It wasn't as I remembered it. I remembered it, true, most of it, but the details, the nuances, raw brutality, the intimacies of violence were all forgotten.
Possibly I read it during high school, some dumbed-down bowlderized version, which would account for it.
It's a great book. Prescient, insightful, and bleak as all out.
He got it wrong in the details, of course, or some of the details. That the population would by and large be poor and live in squalor, subjegated by a lack of education, a failure to percieve options, wrong, they would be instead fattened like pigs on soda pop and fast food, they would be dumbed by the news and doublespeak, true, but there is no once telescreen channel with a monopoly rather there are thousands of channels, each with its own view, the dumbing down would come about as a result of the constant assault of conflicting or complimentary points of view. But we have undoubtedly been dumbed down, not from lack of choice (there are abundant choices), but from laziness on our own part, our readiness to accept the situation, any situation, without revolt so long as we are kept plump and lightly distracted....

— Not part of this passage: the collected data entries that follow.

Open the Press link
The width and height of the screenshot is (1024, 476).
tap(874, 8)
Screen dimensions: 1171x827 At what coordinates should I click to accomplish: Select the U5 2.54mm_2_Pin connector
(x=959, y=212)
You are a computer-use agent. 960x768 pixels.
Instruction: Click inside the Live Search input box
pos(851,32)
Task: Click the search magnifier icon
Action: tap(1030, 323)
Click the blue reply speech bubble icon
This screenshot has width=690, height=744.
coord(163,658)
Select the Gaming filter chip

The telescreens nowadays don't watch us, they don't have to. We have the internet, credit cards, banks, traffic and street cameras, we bare all willingly before the corporations, our validition a function of our credit rating and institutional approval. Some bare more intimate, personal details, but these are not (yet) what the corporations want, they are the perverse misunderstandings who have taken this absence of privacy to the next level.....
The news has become entertainment. AN inane parody without self recognition of all things that might somehow be important. 15 or 30 minute breaks amuse us and feed the smug feelings that we are well informed.
The tortures he describes, that are visited upon Winston, the insistence upon conformity, they are still happening, slowly in the works, there are none (here, in Canada) so dire as he describes (and how accurately he portrays it!), rather people are hung in the vacuum of shopping malls and lifestyles, a torture of the spirit as opposed to the flesh. Far less painful, but no less damaging.
It's a great book. Revisit it if you have the chance...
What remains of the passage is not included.